Darius Adamczyk, President and Chief Executive Officer (CEO) of Honeywell, stated that the announcement marks the culmination of a rigorous portfolio review involving a detailed assessment of every Honeywell business, and analyzing numerous criteria including growth outlook, financial performance, market dynamics, potential for disruption, and assessment of fit as a Honeywell business.

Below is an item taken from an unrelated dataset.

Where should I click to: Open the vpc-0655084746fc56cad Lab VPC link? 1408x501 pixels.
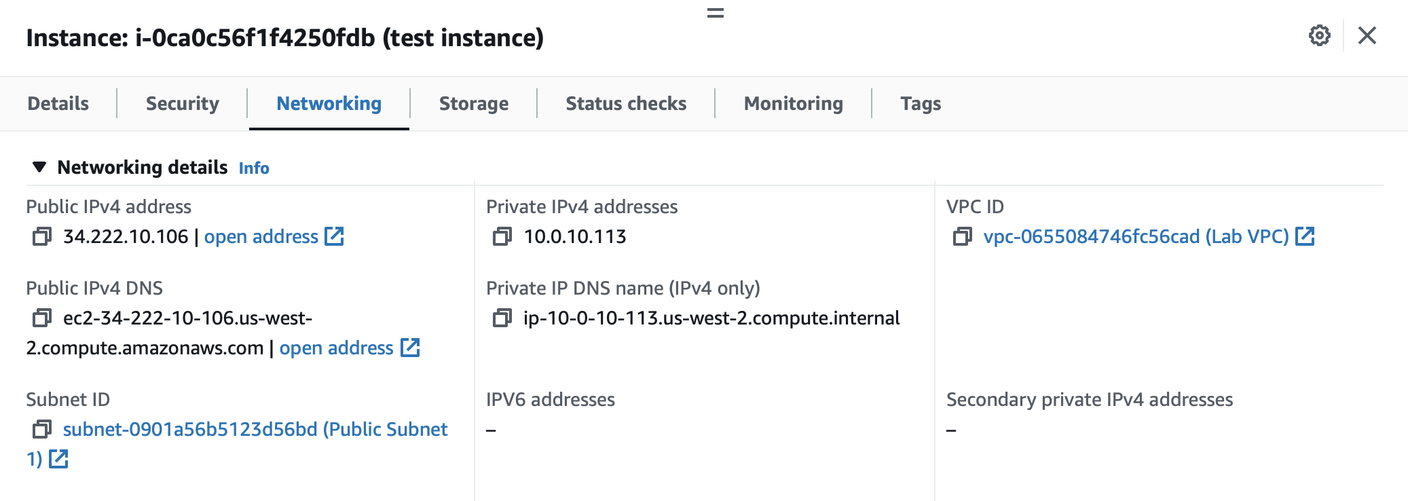pyautogui.click(x=1134, y=236)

Adamczyk added that the remaining Honeywell portfolio will consist of high-growth businesses in six attractive industrial end markets, each aligned to global megatrends including energy efficiency, infrastructure investment, urbanization, and safety. The simplified portfolio will offer multiple platforms for organic growth and margin expansion through the further deployment of the Company's world-class HOS Gold operating system and the Honeywell Sentience Platform. The spun businesses will be better positioned to maximize shareowner value through focused strategic decision making and capital allocation tailored for their end markets.

Transaction Details

  • The planned separation transactions are expected to be tax-free spins to Honeywell's shareowners for US federal income tax purposes.

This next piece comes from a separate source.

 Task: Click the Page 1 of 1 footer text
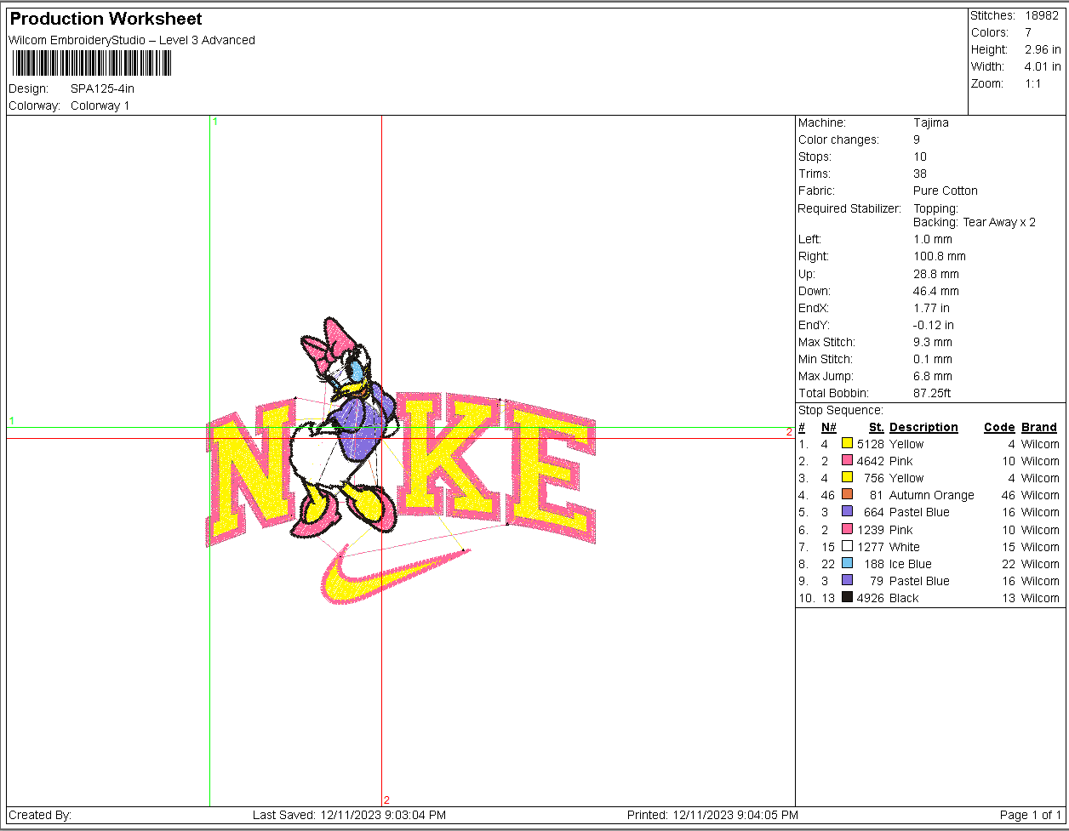(1031, 815)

  • The spin-off will not require a shareowner vote, but will be subject to finalization of the contours of the spun-off business, finalization of the capital structure of the three corporations, and the effectiveness of appropriate filings with the US Securities and Exchange Commission.

  • The transaction will also be subject to final approval of the Honeywell's Board of Directors, and other customary matters.

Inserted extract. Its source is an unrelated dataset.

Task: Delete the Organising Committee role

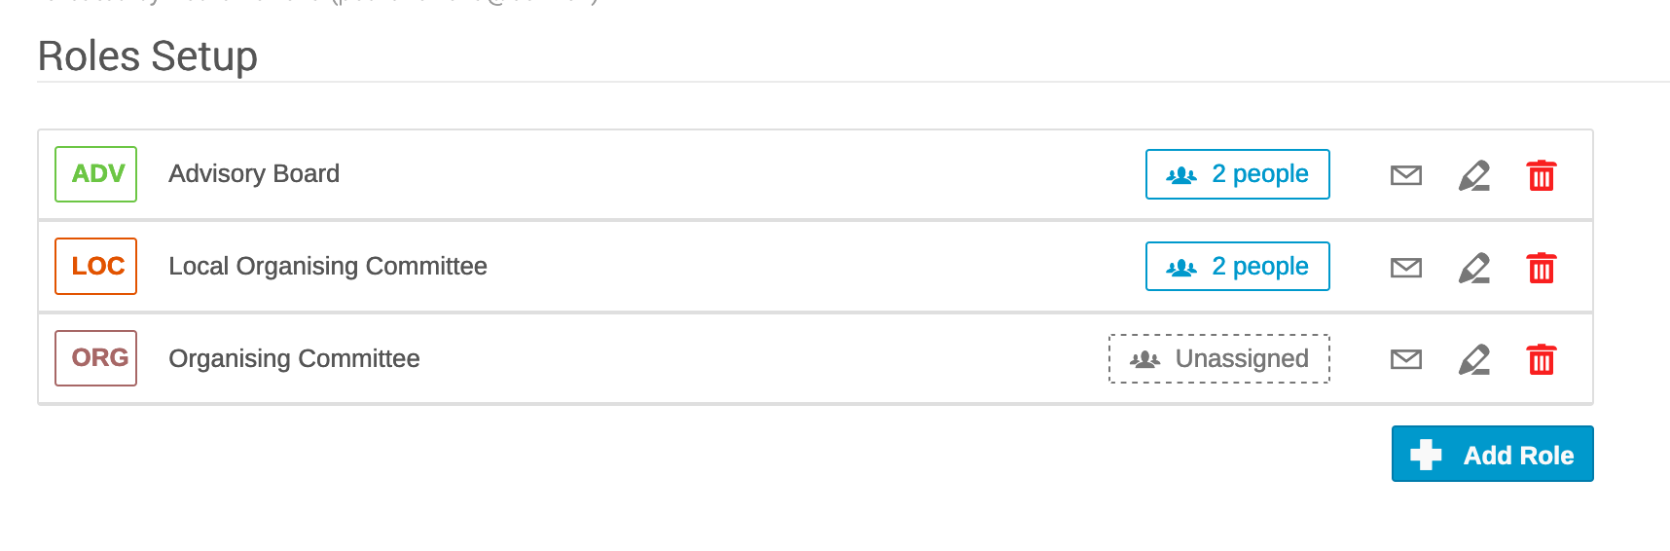Action: click(x=1542, y=359)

  • The two businesses together are worth $7.5 billion in annualized sale, with the new Homes and Global Distribution business likely to have annualized revenue of approximately $4.5 billion, and the new Transportation systems business expected to have annualized revenue of approximately $3 billion.

  • The Company intends to keep its aerospace holdings.

  • Honeywell's Smart Energy business unit, previously part of HBT, will be integrated into the Process Solutions unit within Honeywell Performance Materials and Technologies.